Frequently in the news in the late 1830s for drunken brawling, in 1842 ‘the Mad Marquess’ married Louisa Stuart, daughter of the 1st Baron Stuart de Rothesay. He settled in Curraghmore House where he reportedly led an exemplary life until he died in a riding accident in 1859.
His gun, estimated at £3500-4500, sold at £4800.
A cased 40-bore ‘black powder express’ sporting rifle was recorded as sold to ‘Col. Farquharson of Invercauld’ on August 9, 1861, for £168. After he was seriously wounded at Sebastopol in the Crimean War, Col James Ross Farquharson (1834-88) had retired his commission in the Scots Fusilier Guards and returned to Braemar Castle, the family seat in Aberdeenshire.
In 1862 he became 13th Laird of Invercauld and – after the royal family leased land to extend the Balmoral estate – assumed to the title of ‘The Queen’s Landlord’. The gun, pictured in The Early Purdeys and once part of the Patrick Unsworth collection, was offered in its original oak case with accessories including a japanned powder magazine painted in gilt Improved Rifle Powder.
The pair to this gun (number 6027) was sold for £8000 as part of the Thomas Prudente collection at Christie’s South Kensington in 2015. This one took £10,000.
Express guns with a higher muzzle velocity for big game shooting emerged in the 1860s; Purdey himself coining the phrase with the launch of his Express Train rifle in 1856.
Wynn had owned several examples including one he later returned to the descendants of Lord Henry Bentinck for whom, records showed, it had been made.
The collector had agreed to the sale on one condition: a full practical demonstration of the Victorian gun’s capabilities at the Bentinck family’s Welbeck estate in Nottinghamshire.
Pistols pack a punch
Pistols are the most desirable form of collectable firearm and Wynn owned several Purdey examples – all with the percussion ignition system.
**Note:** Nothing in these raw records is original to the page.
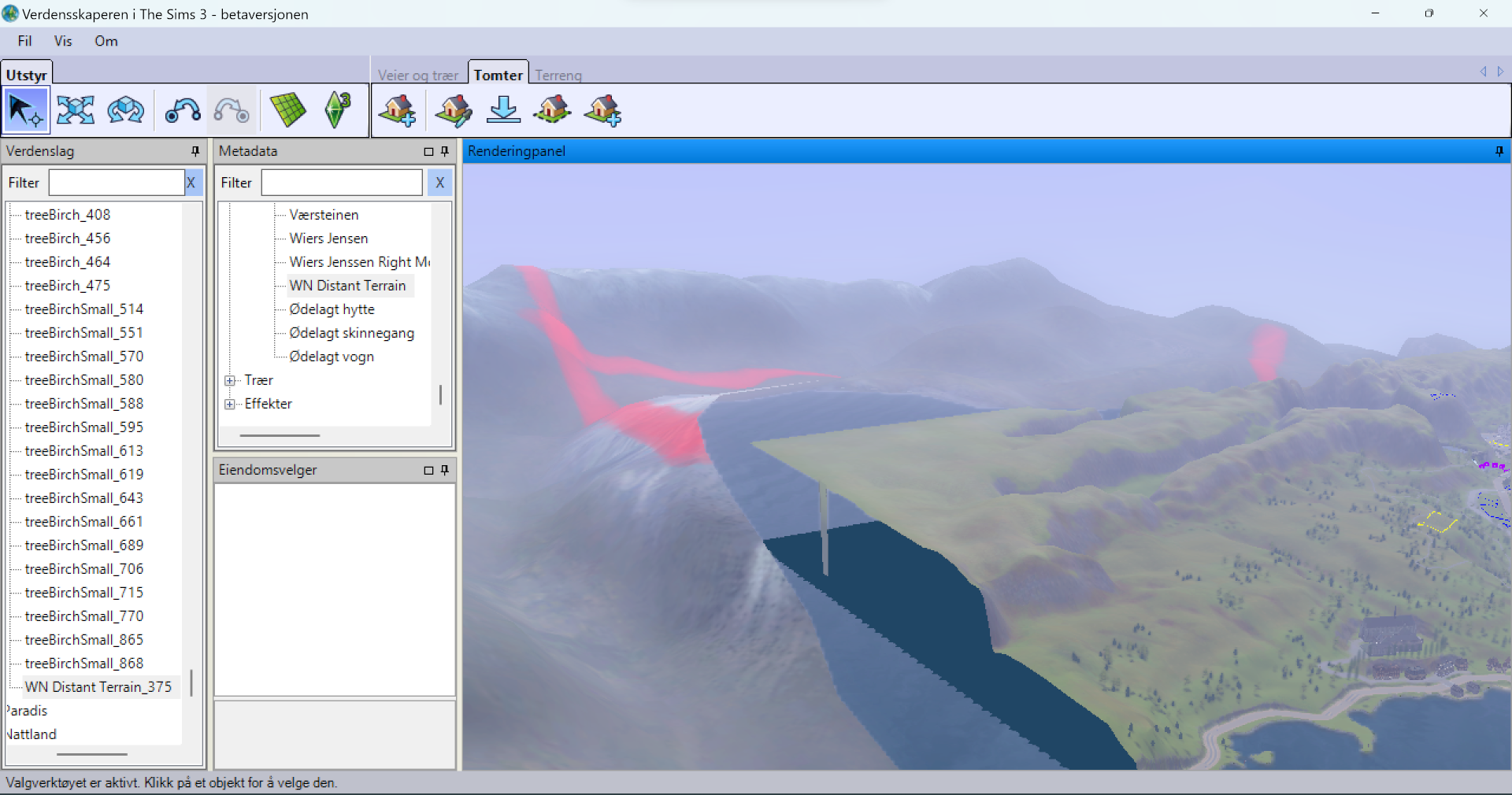Select the add new lot tool
This screenshot has height=795, width=1512.
click(x=398, y=110)
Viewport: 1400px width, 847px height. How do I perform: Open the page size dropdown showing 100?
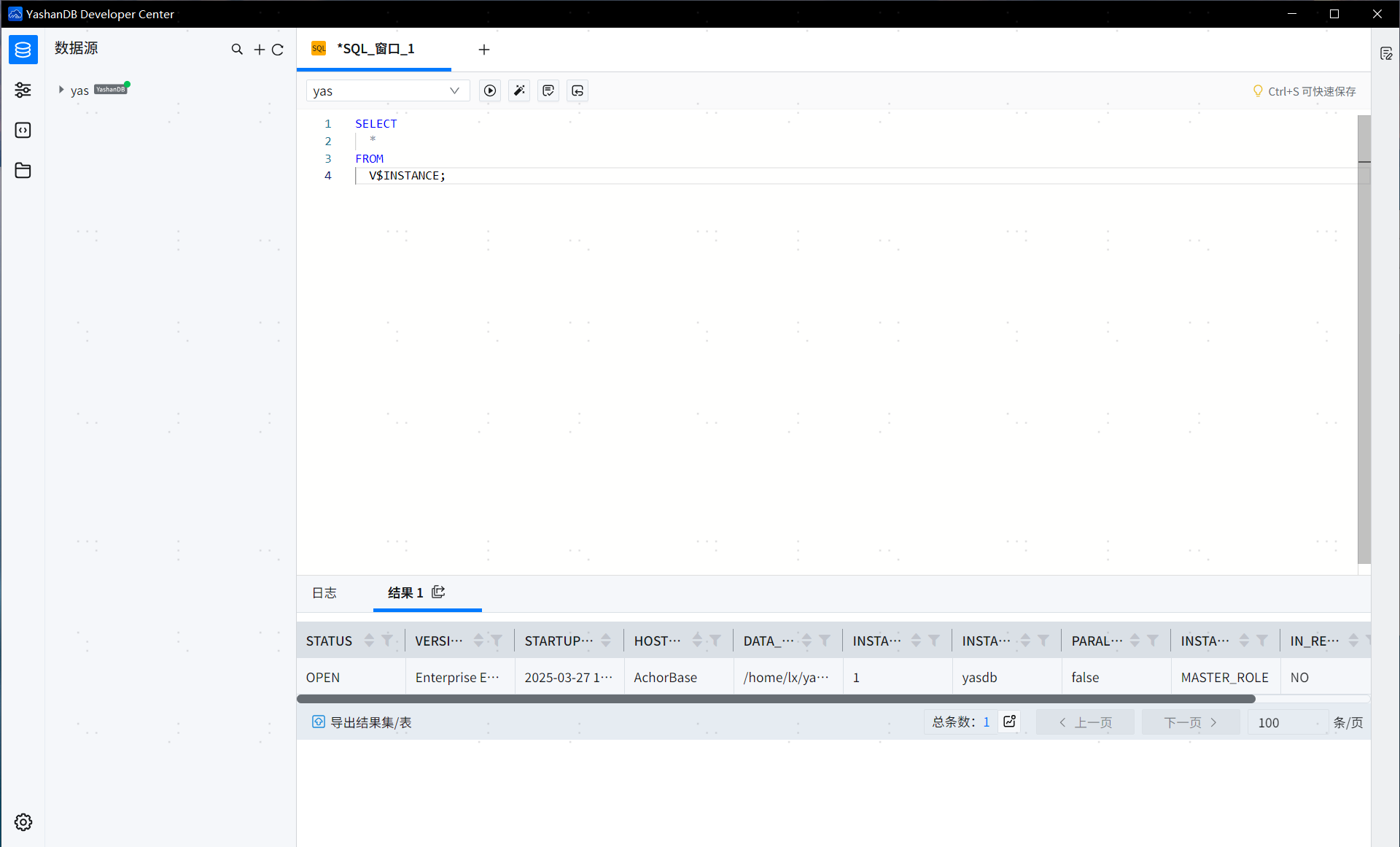tap(1287, 722)
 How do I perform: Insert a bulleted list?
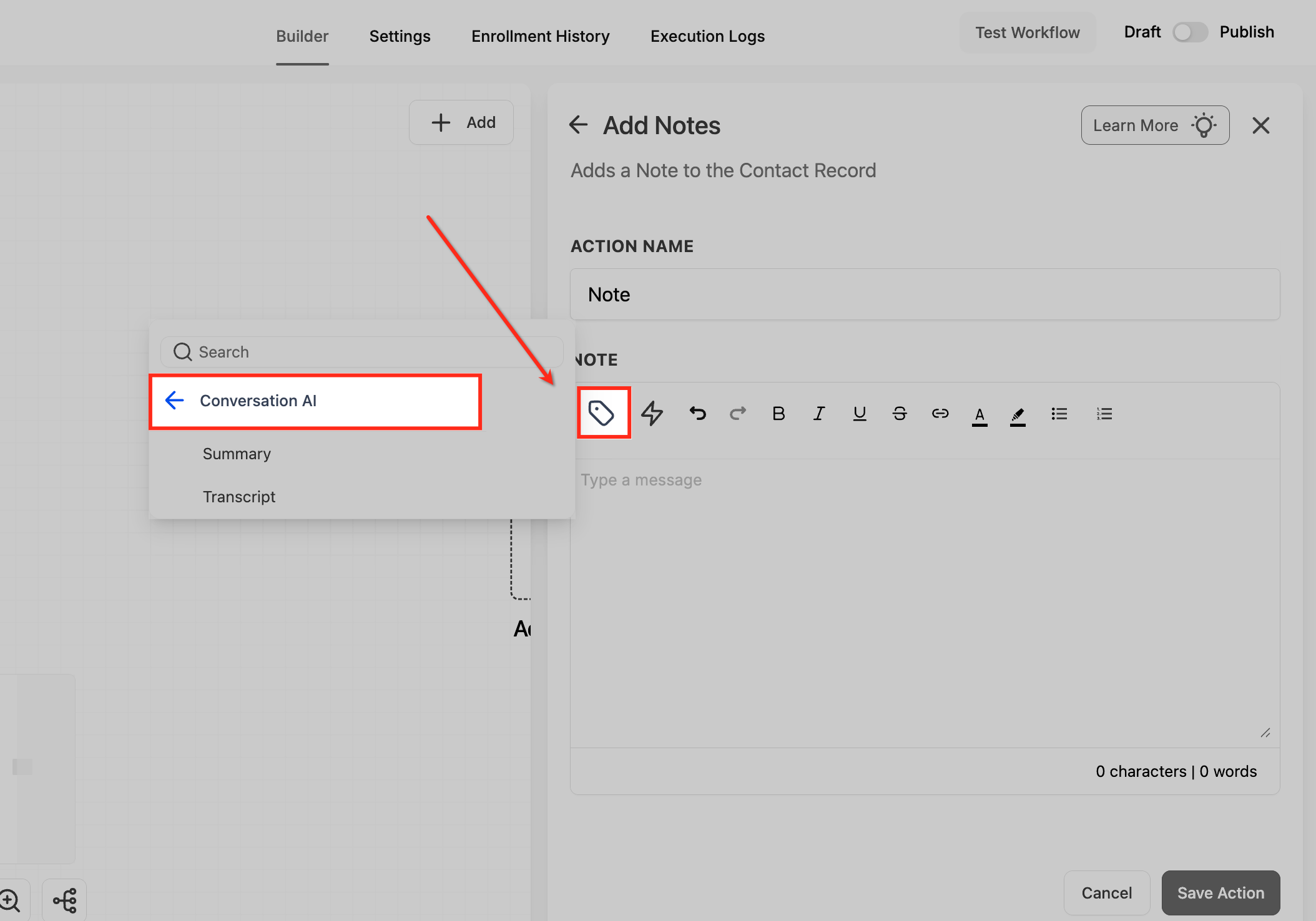tap(1059, 413)
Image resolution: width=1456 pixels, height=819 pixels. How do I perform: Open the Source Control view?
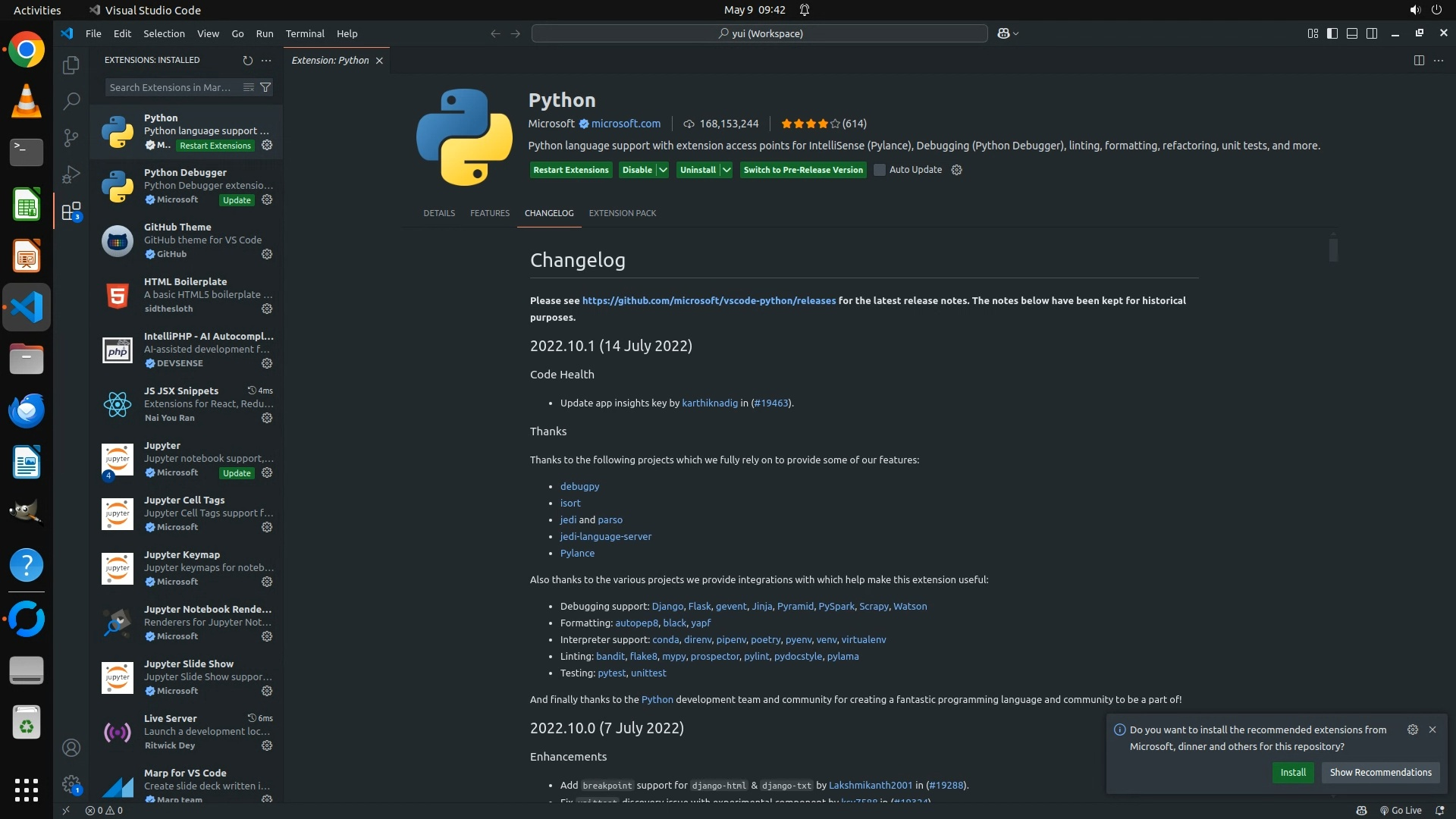pyautogui.click(x=71, y=137)
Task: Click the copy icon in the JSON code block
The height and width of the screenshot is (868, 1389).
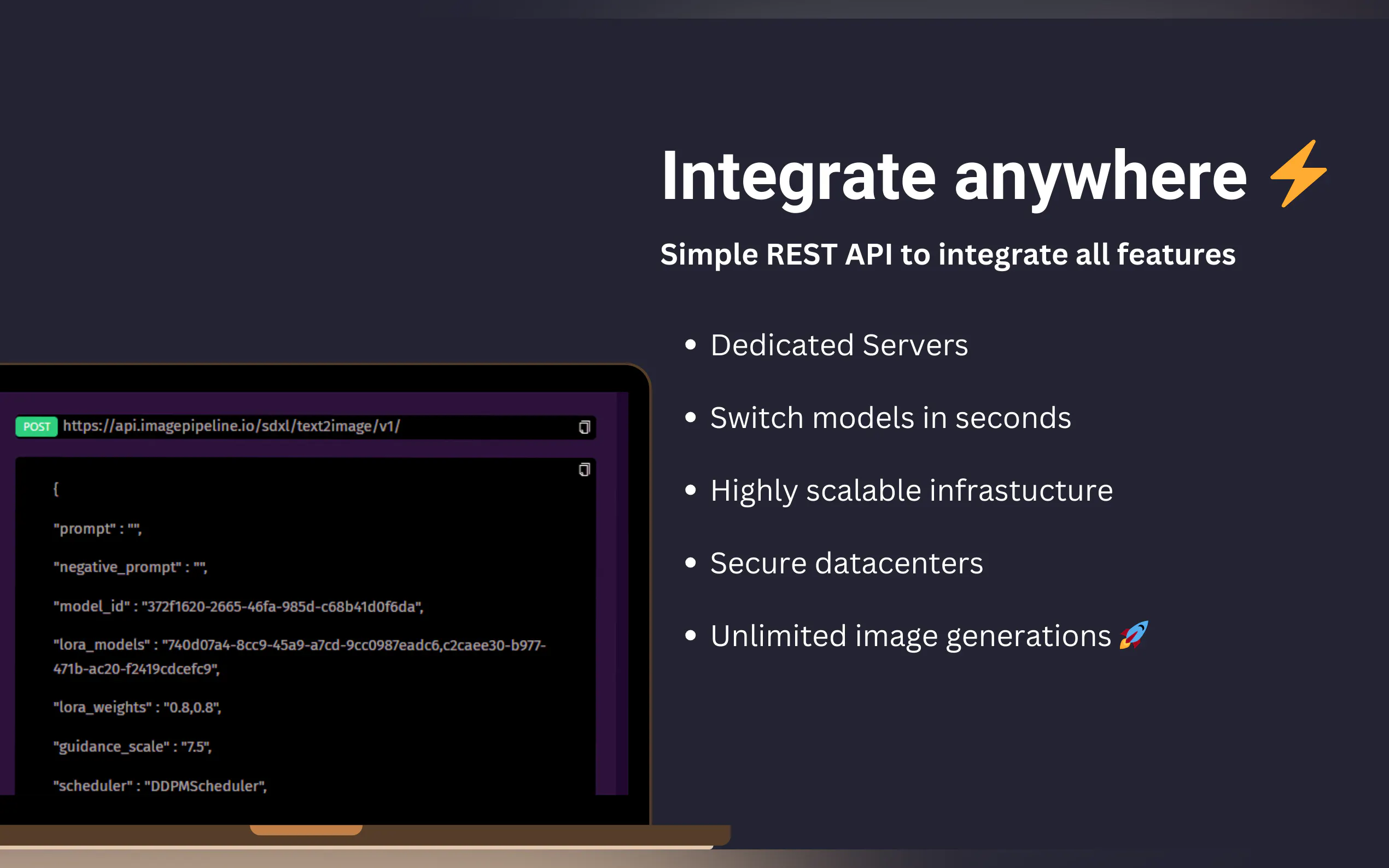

Built for a Mr Thistlethwayte, c.1825, a 16-bore travelling pistol numbered 846 appears to be the earliest known cased percussion pistol by Purdey. Cased with accessories, it sold at £16,000.
The same sum was bid for a pair of duellers with the serial numbers 968 and 969. These were sold by Purdey in June 1826 for £42 to Sir Richard Bulkeley Phillips, later Baron Milford of Phaim Lodge, Alton, Hampshire.
They are the earliest pistols mentioned in the Audley House ledgers and carry the latest serial numbers for guns sold from the founding Princes Street premises.
Duelling was never really legal in the UK (theoretically it had been banned by act of Parliament in 1737) but attitudes of society and those in positions of power had begun to turn firmly against the desire for ‘satisfaction’ in the early 19th century.
Selling pairs of rifled pistols for ‘target shooting’ was more socially acceptable. A pair of 50-bore target pistols recorded as sold in 1827 for £52 10s to a Captain Robert Innes, 2nd Dragoons, sold at £14,000.